> What is being asked: Put the lines below into a numbered list, from the line containing "Viewport: 1495px width, 812px" up to and including the line containing "pyautogui.click(x=700, y=166)". Omit any blank lines and leave the pictures out of the answer.

● ● ● ● ●

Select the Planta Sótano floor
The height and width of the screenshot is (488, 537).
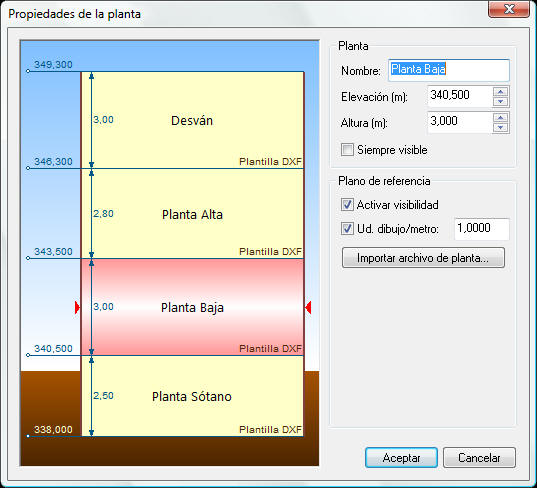coord(192,396)
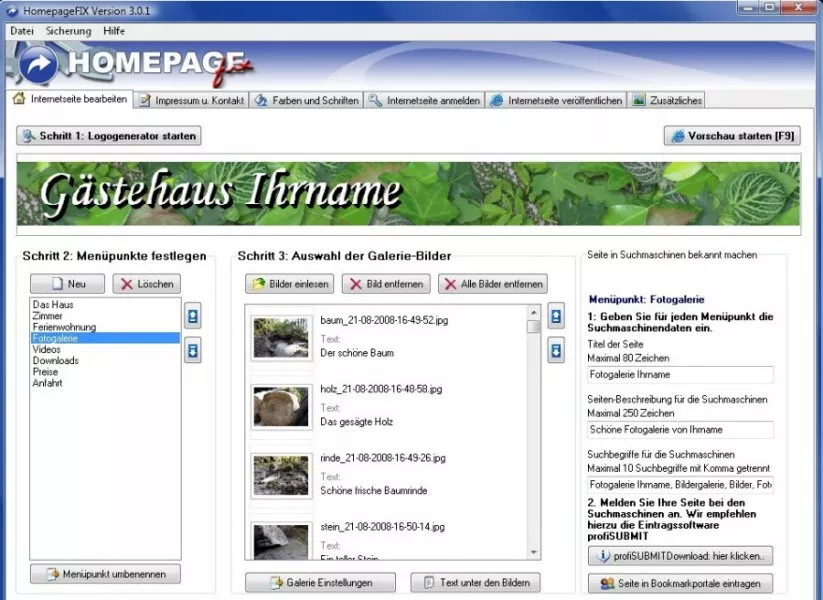Launch Vorschau starten preview button
Viewport: 823px width, 600px height.
coord(732,135)
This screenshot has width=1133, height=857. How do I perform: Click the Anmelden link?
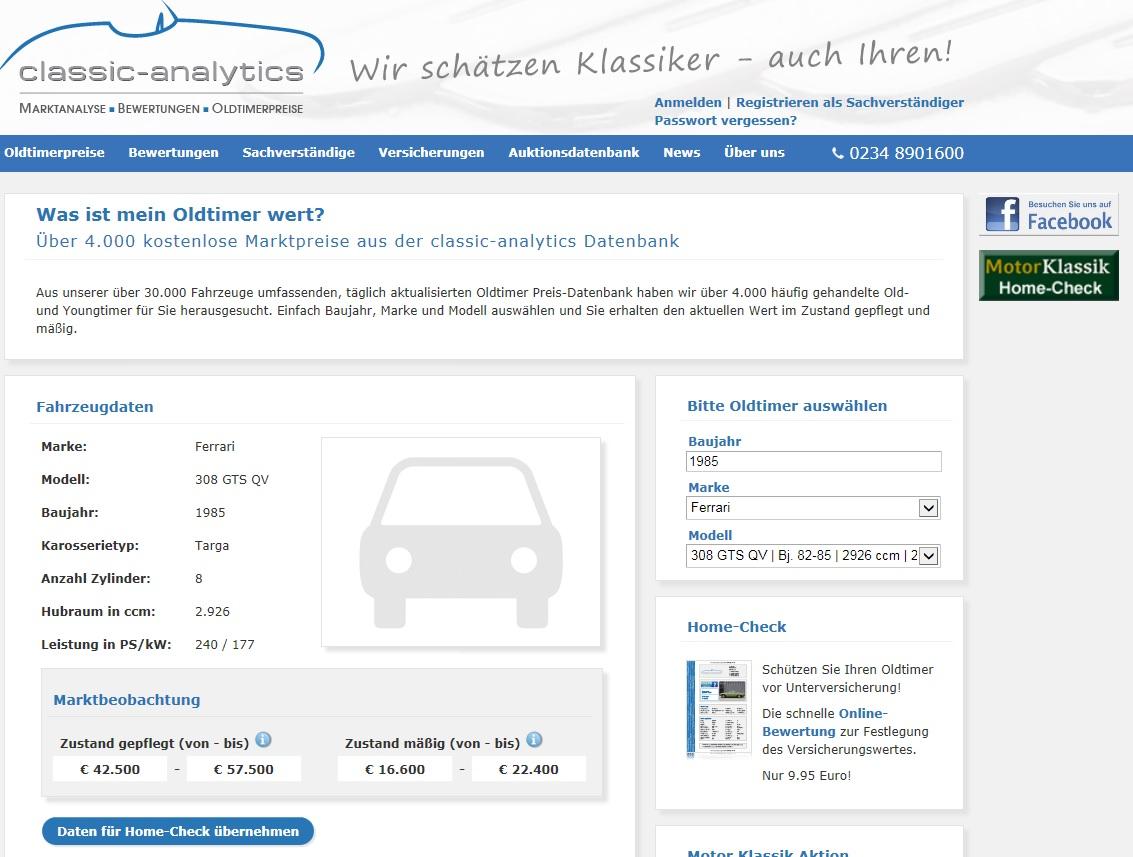click(687, 102)
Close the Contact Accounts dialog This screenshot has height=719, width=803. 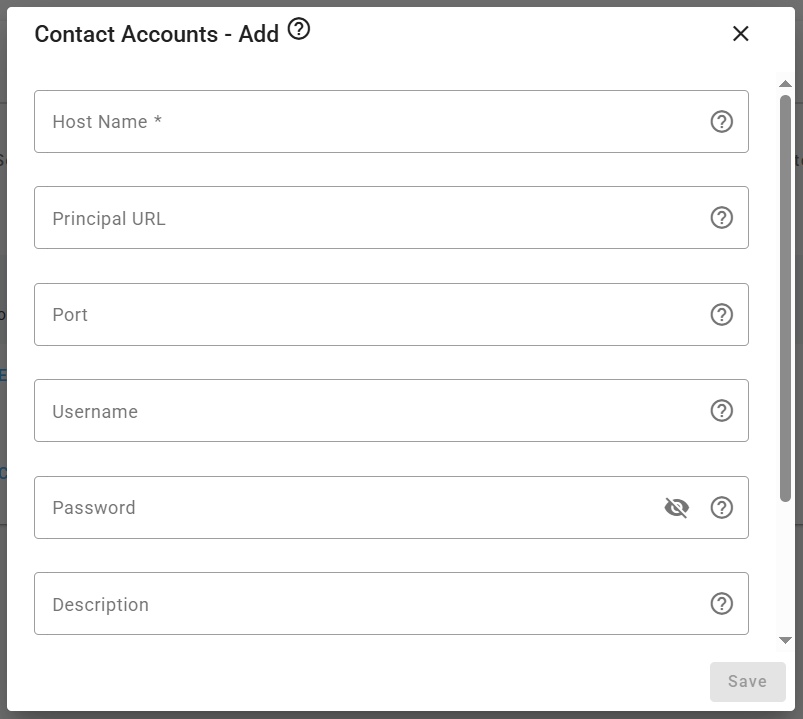741,34
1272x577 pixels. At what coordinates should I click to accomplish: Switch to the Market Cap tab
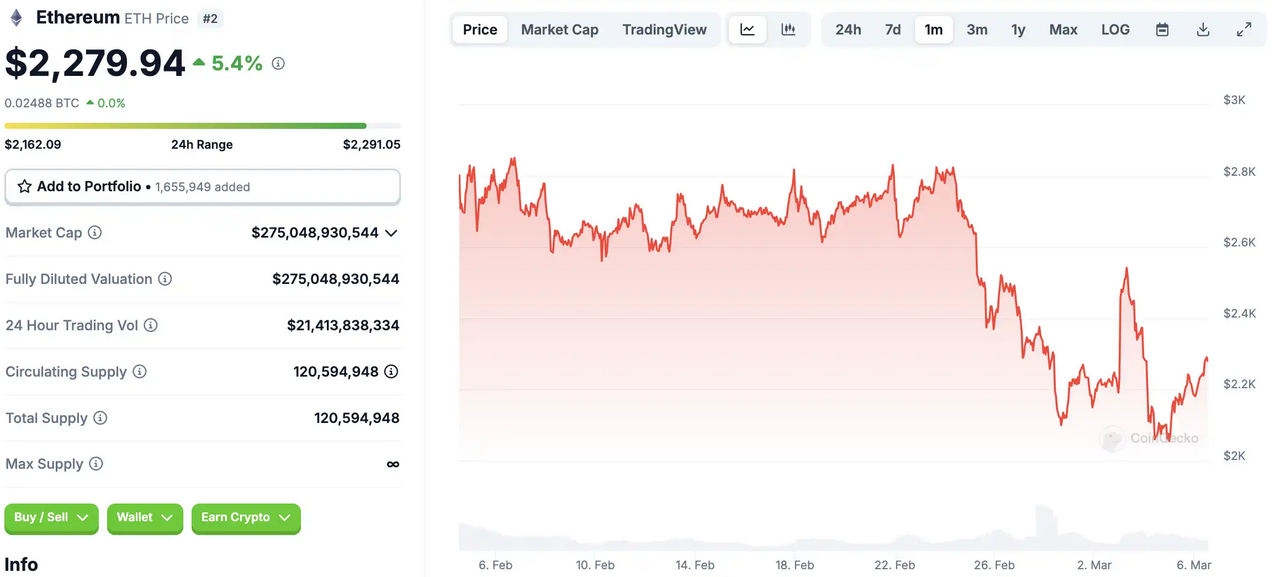(559, 30)
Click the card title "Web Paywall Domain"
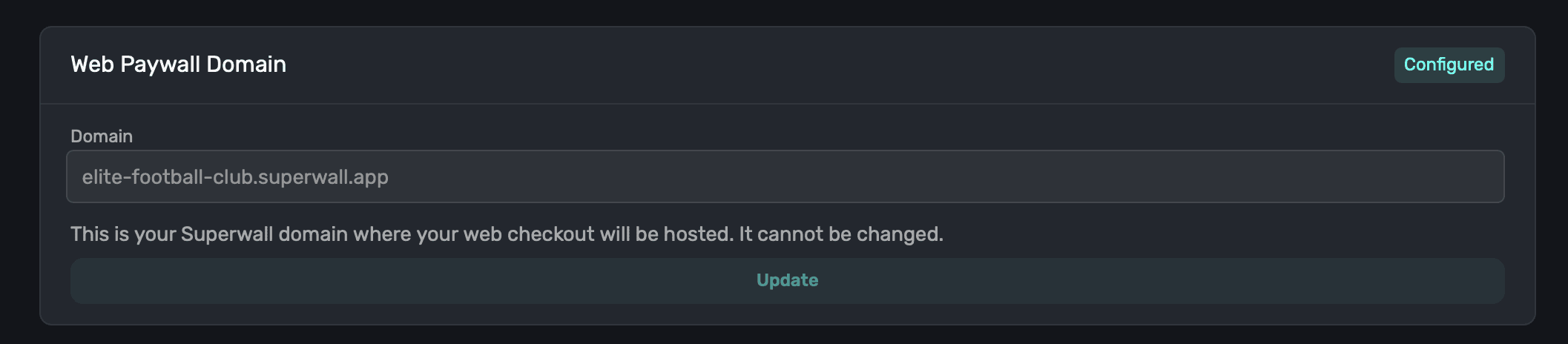Image resolution: width=1568 pixels, height=344 pixels. (178, 64)
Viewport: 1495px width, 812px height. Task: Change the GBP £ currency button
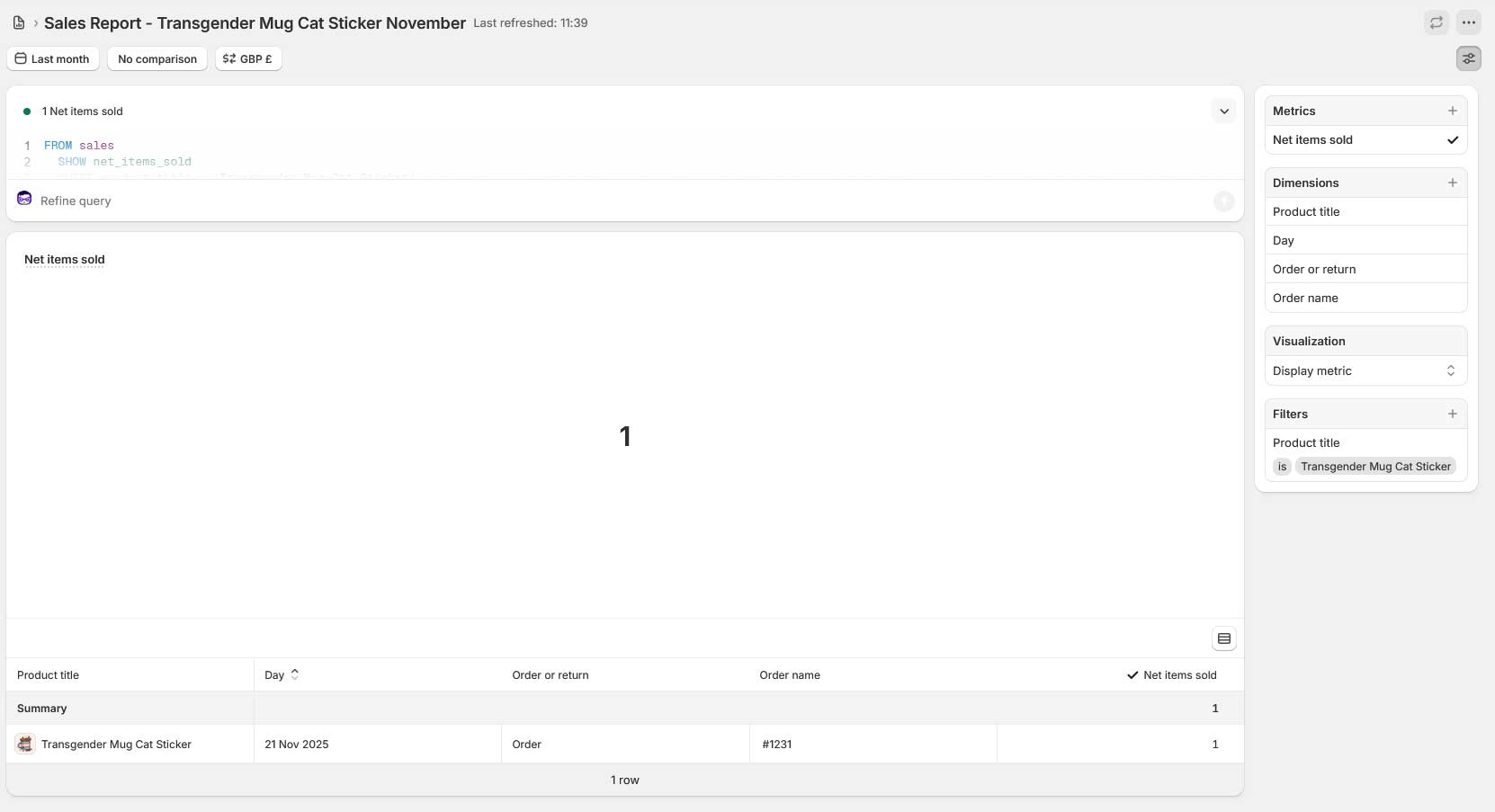[x=248, y=59]
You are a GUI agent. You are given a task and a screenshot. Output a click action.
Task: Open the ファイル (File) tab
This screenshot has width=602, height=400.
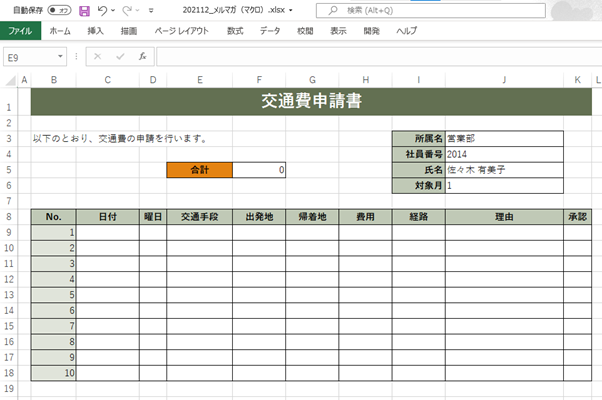[19, 31]
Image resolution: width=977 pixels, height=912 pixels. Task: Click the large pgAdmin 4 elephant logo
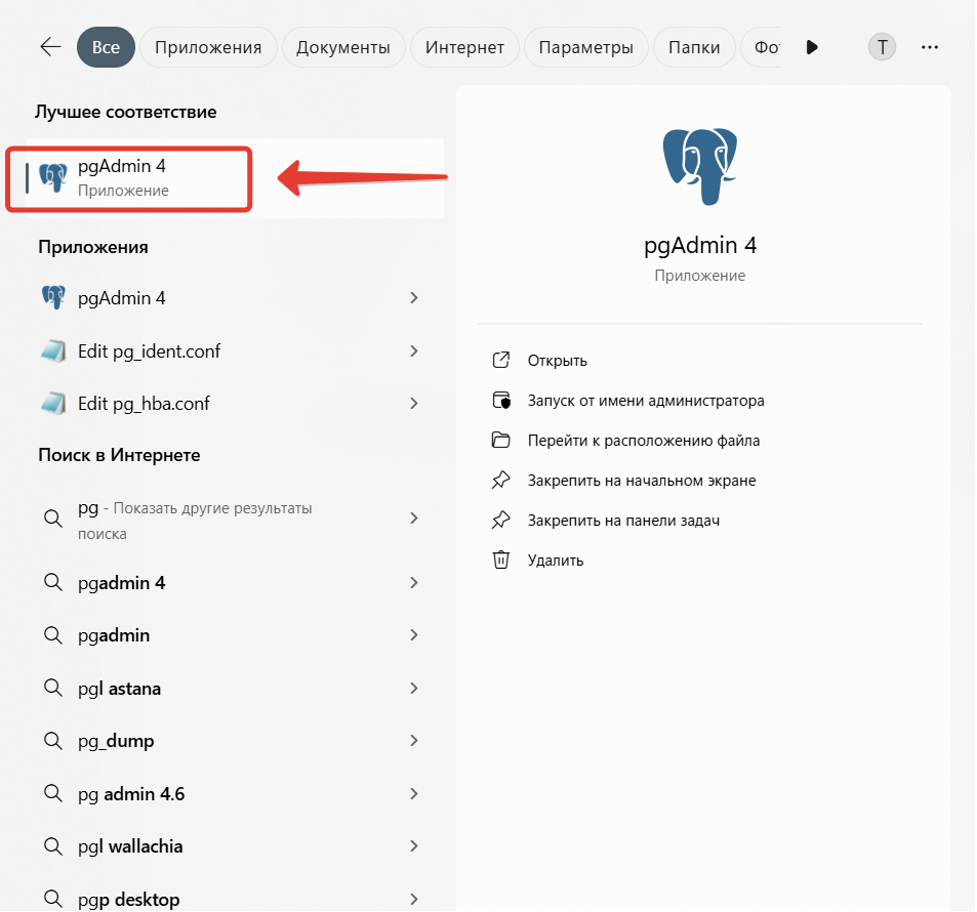pyautogui.click(x=700, y=166)
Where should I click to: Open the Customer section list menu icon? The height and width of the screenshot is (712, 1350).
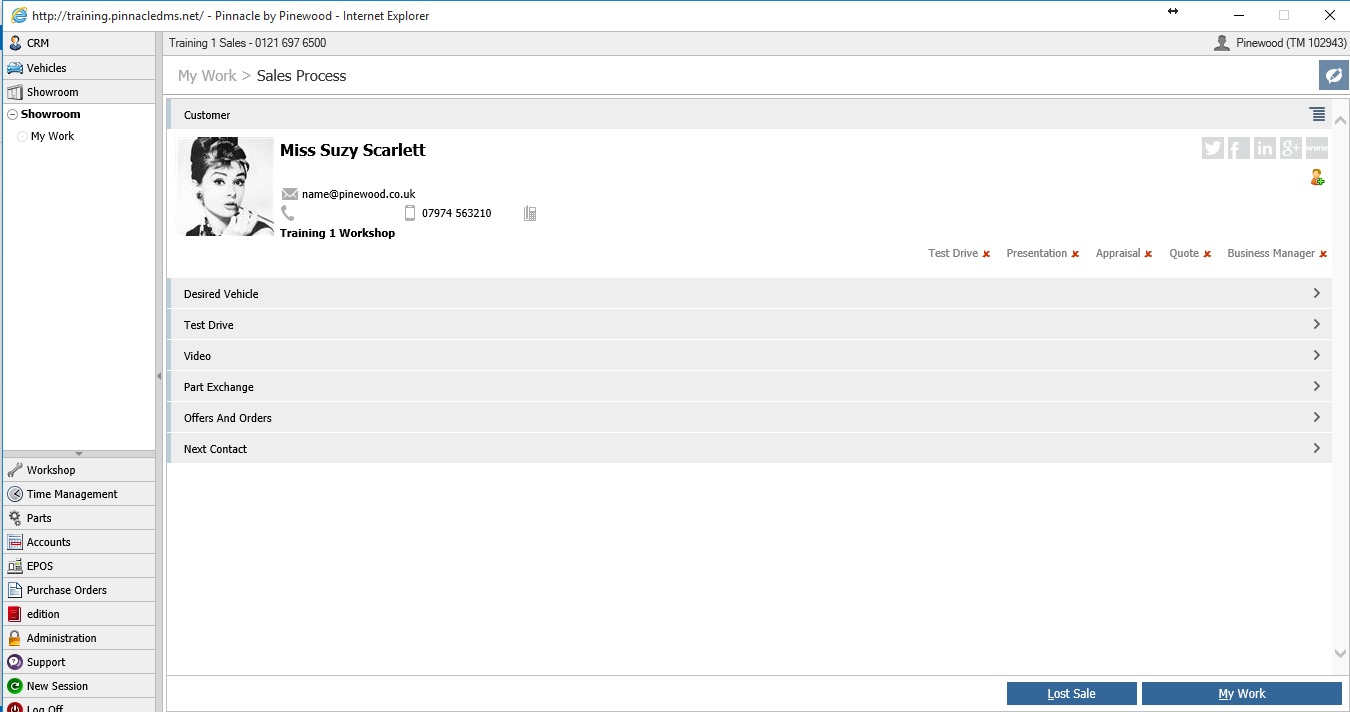pyautogui.click(x=1318, y=114)
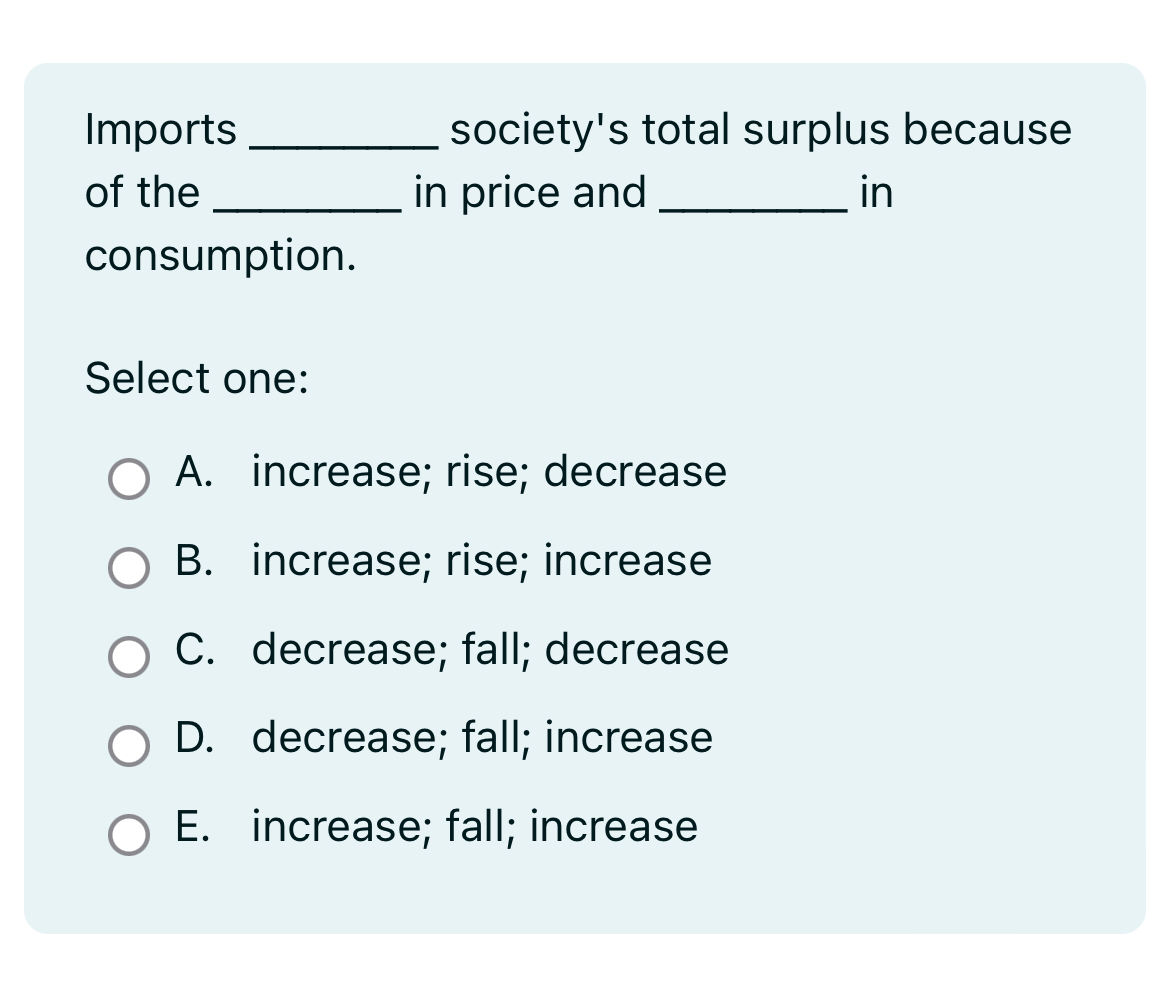Pick the radio button for option E
Image resolution: width=1170 pixels, height=987 pixels.
click(128, 834)
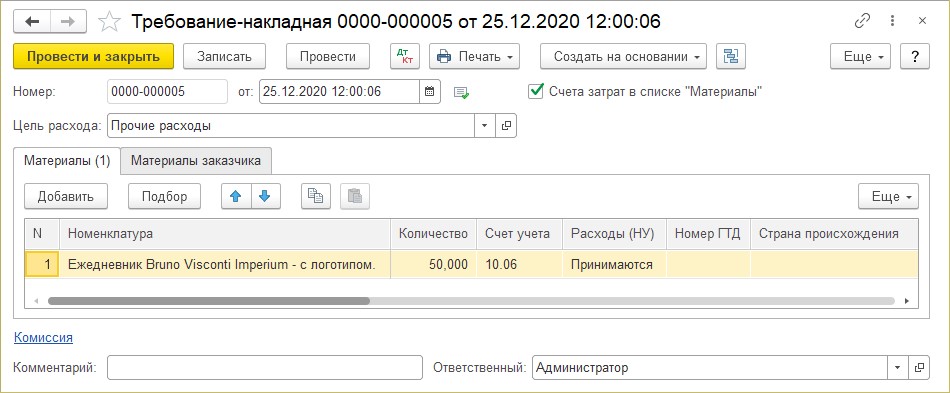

● ● ● ● ●

> Task output:
1. Viewport: 1495px width, 812px height. Task: Change the GBP £ currency button
2. [x=248, y=59]
3. You are a GUI agent. You are given a task and a screenshot. Output a click action.
4. Task: Open the ファイル (File) tab
5. This screenshot has width=602, height=400.
6. [19, 31]
7. Image resolution: width=977 pixels, height=912 pixels. Task: Click the large pgAdmin 4 elephant logo
8. pyautogui.click(x=700, y=166)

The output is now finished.